Like a shepherd He will tend His flock, In His arm He will gather the lambs And carry them in His bosom; He will gently lead the nursing ewes. (Isaiah 40:11)
Twenty years ago, the first conflict our elders faced was between women over nursing. Both sides were convinced they were right.
The issue?
On-demand versus scheduled feeding. Some women believed the health of the infants of the church depended upon the mother feeding her baby when he cried while others believed the baby crying should not be the absolute rule of the home. Both had their arguments and both could sound right. But, looking at the big picture, the elders saw a failure of love and humility. Ever so gently, then, they said they did not want the women of the church dividing over the proper method of nursing.
Some women would still say it is a life-and-death issue. The on-demanders would point to some of the scheduled feeders and warn that their infants were in danger of starvation...
Similarly, the schedulers would argue their children were in no jeopardy, physically, and that dropping everything to feed their infant every time he let out a murmur would wreak havoc in their family life. They had other children to care for and the little infant could not be allowed to rule the home with his whimpers. It would set a bad precedent for years to come when the child would expect his mother to give in to his every demand.
Earlier this evening, I was in a NICU with two women of our congregation and they said another battle is between women who think everyone should nurse and those who aren't able to do so or don't want to pump. The pressure women of the church bring to bear on young mothers can be debilitating.
Here's where the father comes in. Dad, you cannot allow other women to oppress your lover, the mother of your child. Sure, you are not a woman or a mother, and thus you must admit you lack personal knowledge of the subject at hand. Still, you must not allow the pack to rule your home. Peer approval and disapproval doesn't stop with junior high or high school. It's alive and well in the church and it's your job to live large enough as your wife's husband and your baby's father to displace your wife's insecurities with your encouragement and love. If necessary, let out a little growl to keep these outsiders at bay.

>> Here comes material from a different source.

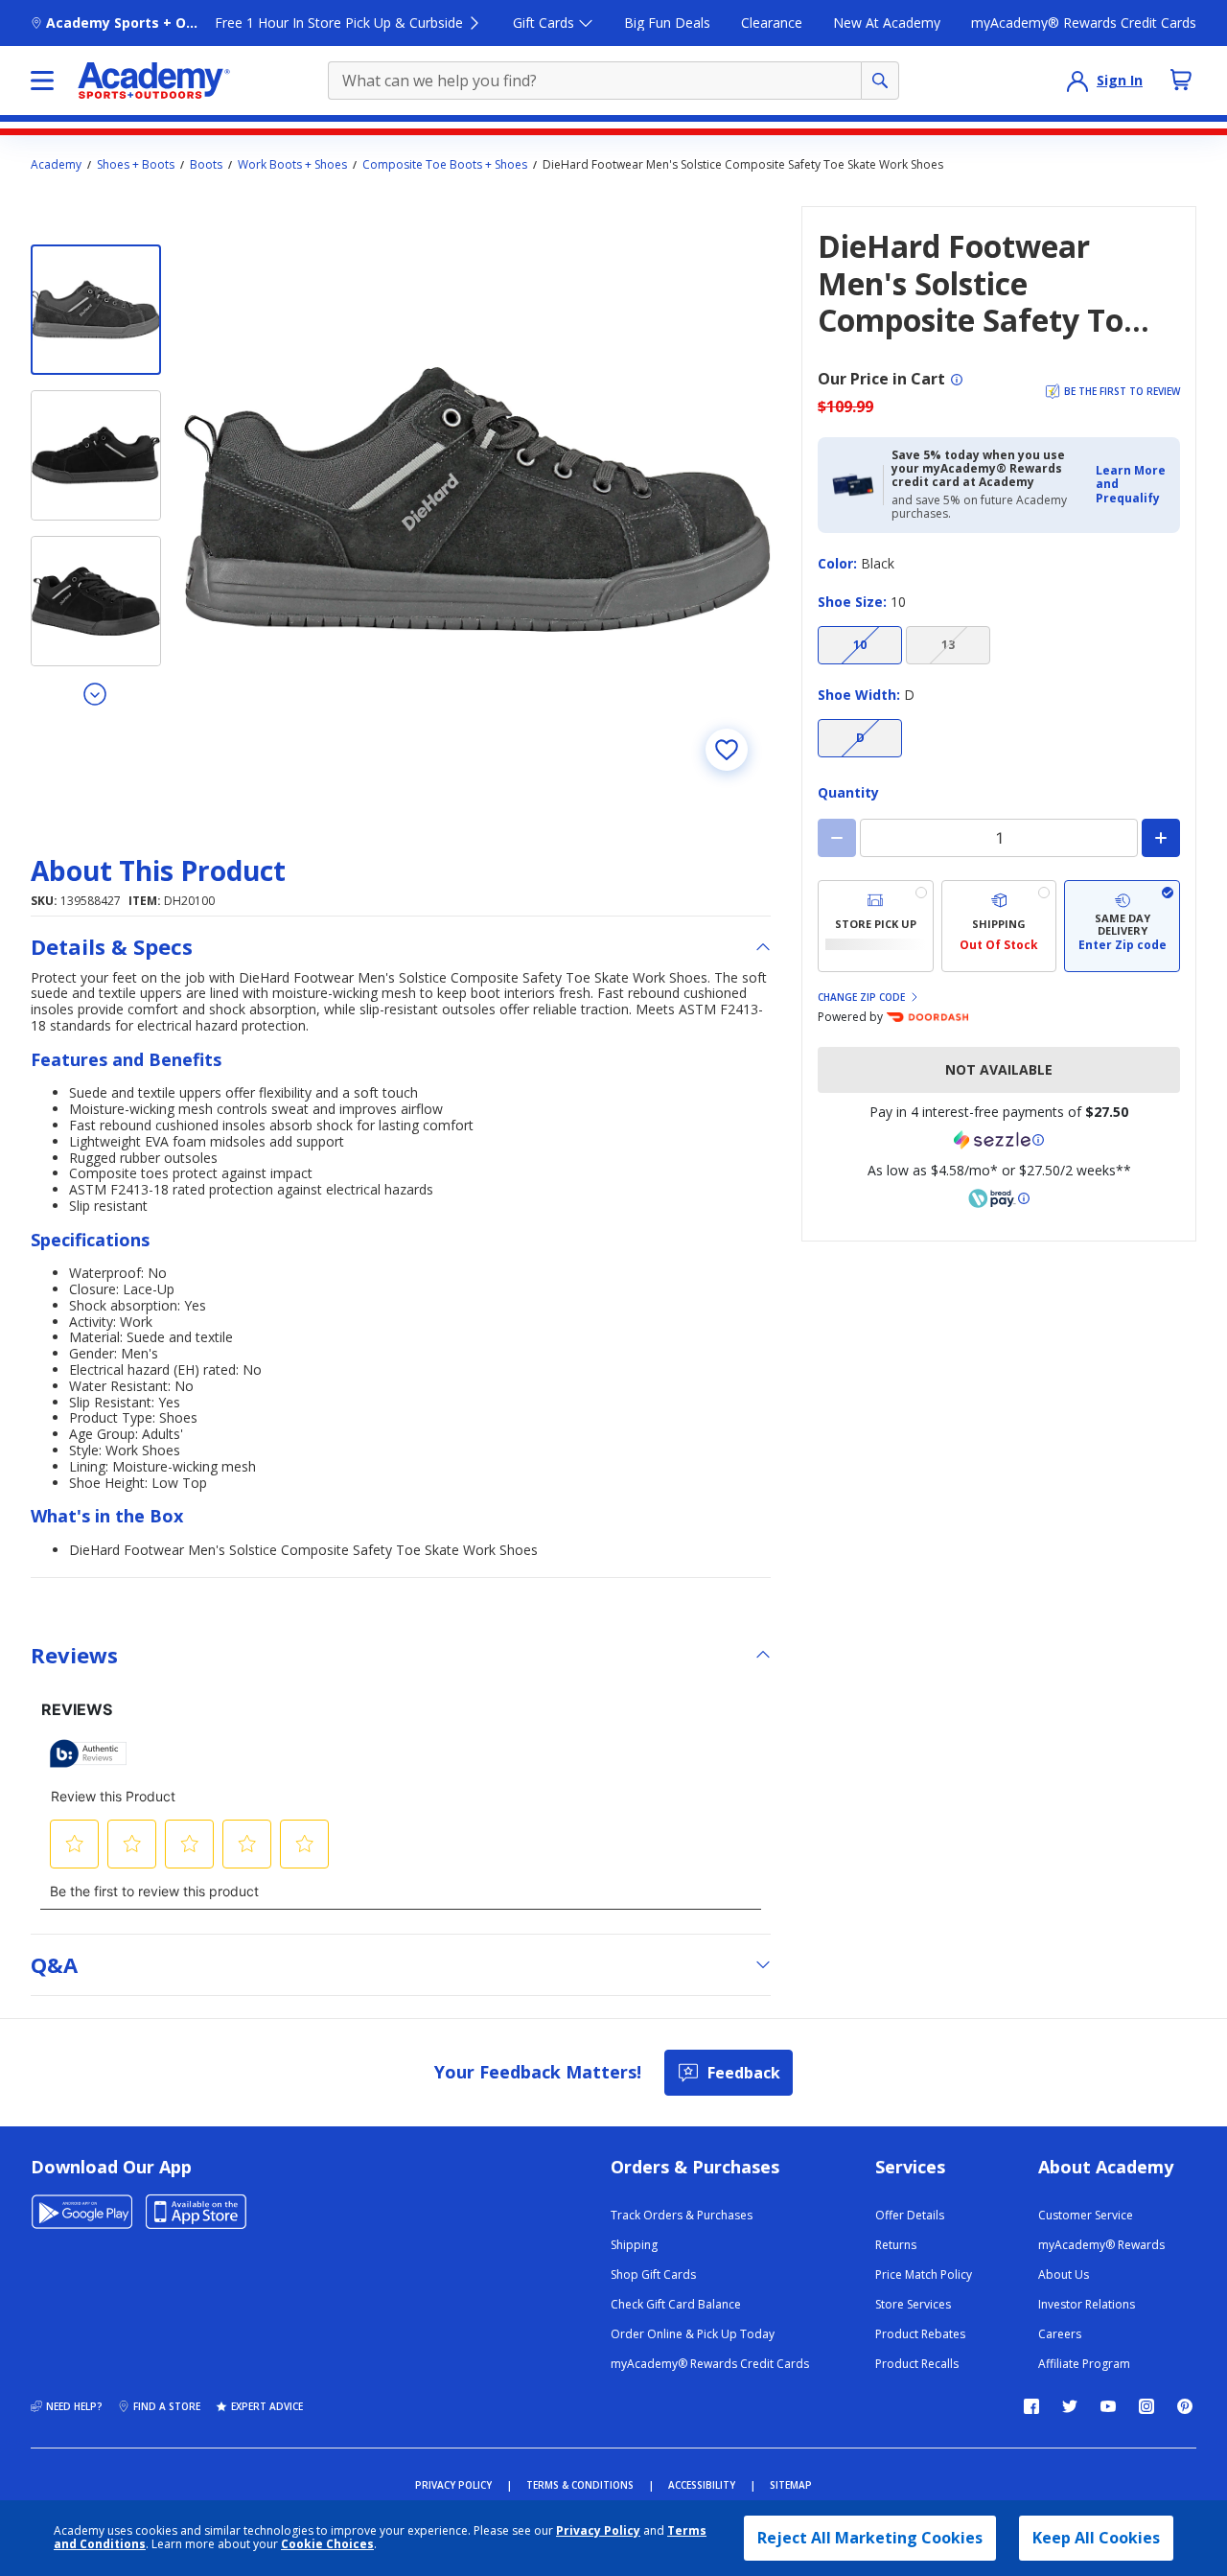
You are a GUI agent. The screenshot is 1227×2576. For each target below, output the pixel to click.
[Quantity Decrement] (837, 838)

This is an important principle: do not let your wife live in fear of the disapproval or condemnation of the women of your church. Women compete through their motherhood and children, so get ahead of the game. Recognize this vulnerability of your beloved and do what you can to protect her from it. If her best friend tells her she needs to change from on-demand to scheduled feedings, you tell your beloved that you think every child and his mother are different, and that you believe she chose on-demand because she knows the needs of your child. After all, she's his mother! Tell her you trust her judgments. Tell her you would rather have her making decisions about the wellbeing of her little one than some mother of some other child. Tell her you didn't marry her best friend. You married her and you want her to be the mother of your child. Tell her you believe she's the best mother in the world. So would she please stop listening to her friends and listen to her own body and the needs of your child? Please?
Father, it is your duty to liberate your wife from the competition and jealousies, from the Mother Superiors of your church. I do hope you have older women of your church who work to protect young mothers from these things. Yet, even if you do, you yourself are called by God to defend your wife and children. God has made you responsible for their wellbeing. Yes, of course you must not allow your child to starve to death. Yes, of course, if he's not putting on weight, your wife may need counsel concerning her feeding and it's your job to get her that counsel.
In most cases, though, the issue isn't the life and health of your child, but the peer pressure of Mother Superiors. So keep watch for it and make yourself large enough in your home and your wife's mind and heart that she feels freed to decide these matters for herself and her child. After all, God gave this child to you and your wife—not to the young mothers of your church who think they know better.